O EXPRESSO DO ORIENTE


Depois de passearmos por ruas e galerias sem encontrarmos sequer um papel de balinha no chão, resolvemos voltar à Iugoslávia para acalmar meus tios que, apavorados com o nosso sumiço, não paravam de telefonar. Passamos a mão nos preciosos quinhentos dólares que a Dorinha havia guardado para nós e tomamos o famoso Expresso do Oriente, que partia de Paris e, depois de atravessar toda a Europa, chegava a Istambul, na Turquia.

O Expresso era um trem diferente, com vagões mais antigos que o comum, tinha uma decoração meio belle epóque, o que lhe conferia um ar de estórias de Sherlock Holmes. Ficamos em uma cabine sozinhos, não por causa dos truques do Marco, mas por falta de passageiros.
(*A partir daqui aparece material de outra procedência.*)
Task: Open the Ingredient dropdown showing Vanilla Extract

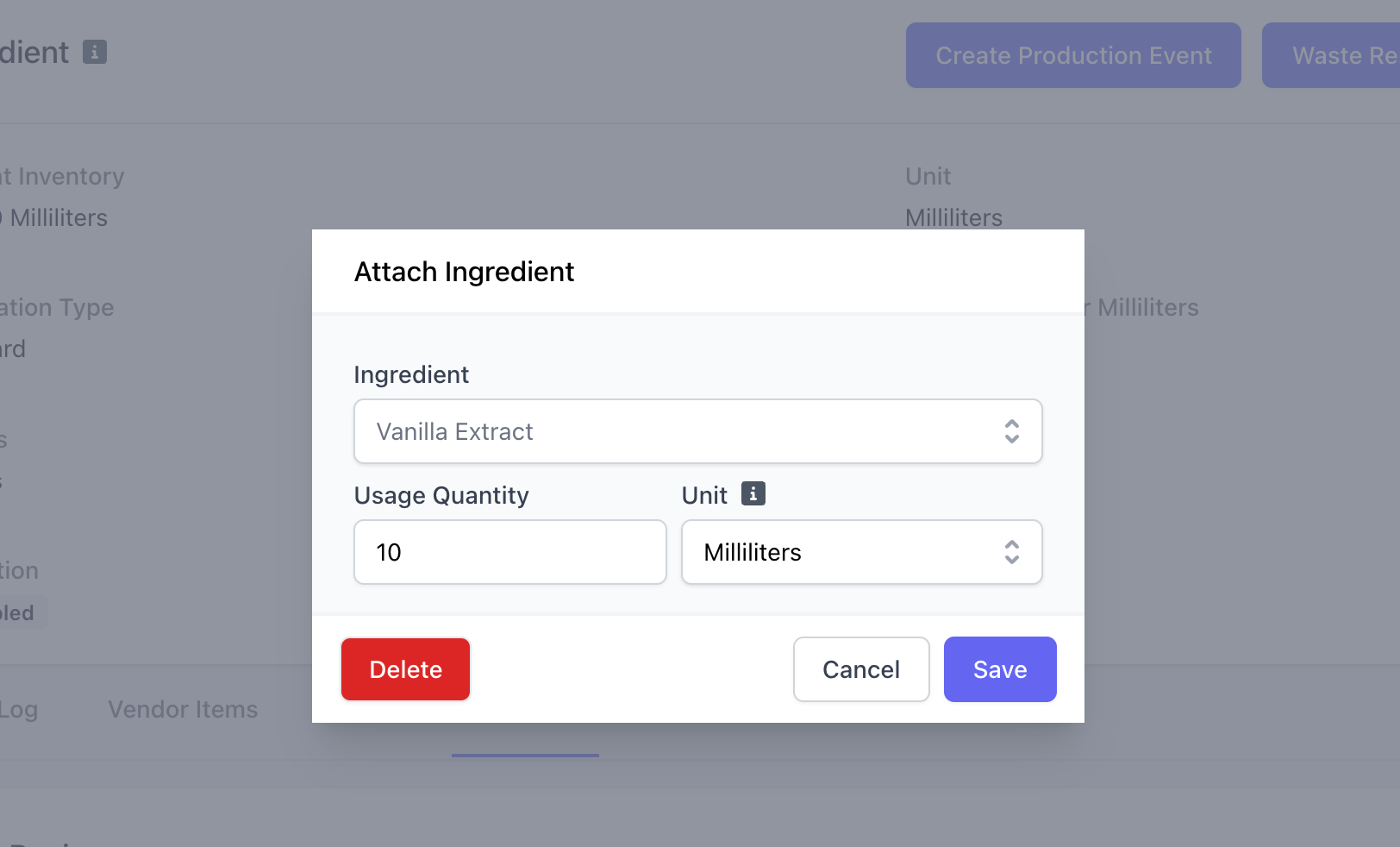Action: (698, 431)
Quando pensamos que o trem iria passar por algum túnel, como o outro, ele subiu o suficiente para vermos as montanhas dos Alpes suíços.
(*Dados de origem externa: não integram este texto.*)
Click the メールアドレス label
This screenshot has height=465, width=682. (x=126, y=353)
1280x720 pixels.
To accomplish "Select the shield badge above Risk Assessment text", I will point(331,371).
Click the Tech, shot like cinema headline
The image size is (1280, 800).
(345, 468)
A viagem corria às mil maravilhas, chegamos ao ponto de comprar dois frangos assados e dois litros de vinho numa daquelas estaçõezinhas para comer no trem. A paisagem era belíssima. Depois daquela maravilhosa refeição nós dormimos por algumas horas e, quando acordamos estava entardecendo sobre uma cidadezinha alemã.

Durante a noite fiquei horas olhando as dezenas de vilas e cidades por que passávamos, cidades que nunca conheceríamos, pessoas passando sem sequer olhar o trem. Quando o sono chegou já era tarde. Dormimos bem, como sempre. Já estávamos acostumados a dormir naqueles maravilhosos trens europeus.
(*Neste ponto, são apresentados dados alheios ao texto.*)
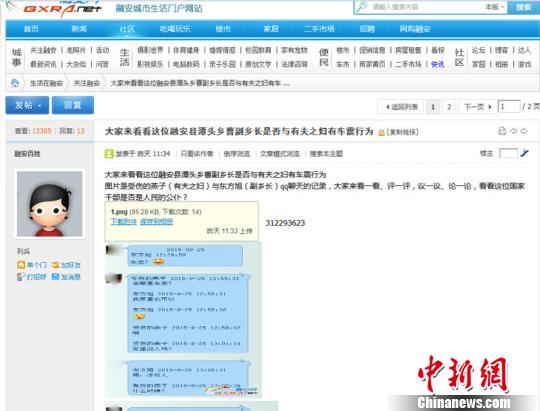Click the 下载附件 attachment download link
This screenshot has width=540, height=411.
[124, 222]
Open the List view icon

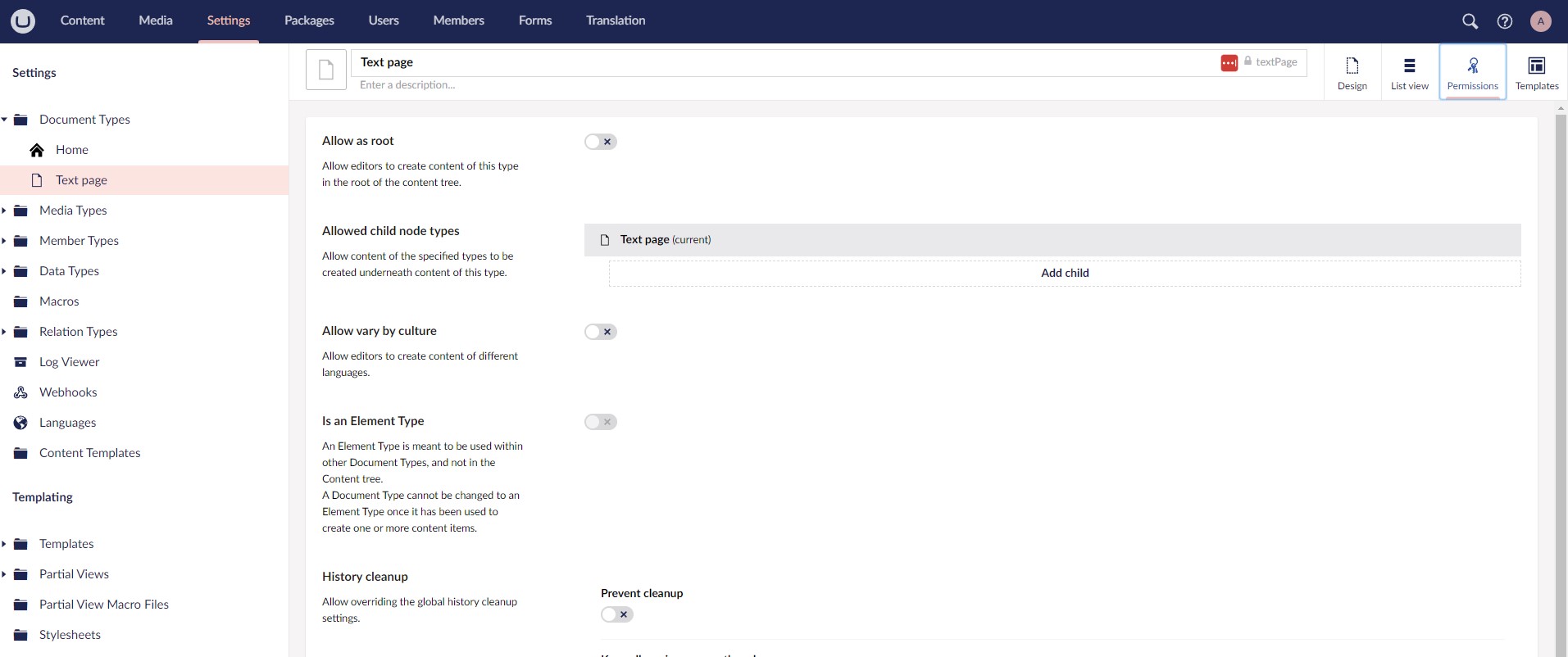1409,72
O dia estava lindo e eu olhava pela janela como se estivesse vendo televisão, a paisagem estava sempre mudando, de país para país. De repente o trem começou a diminuir sua velocidade, pensamos que se aproximava de uma estação. Mas o trem ia parando bem devagar e nenhuma estação aparecia. De repente fiquei branco!

O trem estava entrando em uma espécie de campo de concentração, altas cercas de arame farpado guardadas por altas guaritas com soldados e holofotes. No chão haviam muitos soldados ostentando pequenas metralhadoras e, até, cachorros. Meu Deus, onde estamos? Perguntamos a um senhor que trabalhava no trem e ele nos disse que estávamos entrando na Iugoslávia. E eu que tinha achado ruim quando entramos de avião e eles nos fizeram esperar horas em um saguão congelado e fedido.

Quando o Expresso parou dezenas de soldados entraram e, de longe, podíamos ouvir o reboliço. Nossa mala era puro contrabando, levávamos uísque escocês, relógio suíço, camisas italianas, calças francesas, mas meu primo, por ser filho de diplomata, portava o passaporte diplomático. Ficamos tranqüilos.

Os soldados entraram em nossa cabine e foram direto pegar a mala. Quando tentamos explicar a um deles que não podia abrir aquela mala ele ficou branco, apontou sua metralhadora para nós e mandou outro soldado abrir a mala. O outro soldado abriu a mala e ali estavam os produtos que figuravam em primeiro lugar na lista de proibições para entrar no país.

Os soldados começaram a nos interrogar em servo-croata, gritando. Pensei comigo mesmo que desta não escaparíamos. Tentamos explicar falando em inglês, francês e espanhol, mas eles não entendiam nada e começaram a ficar mais nervosos, certamente pensando: Aqui tem! Falei baixinho em português para o Marco: Começa a rezar!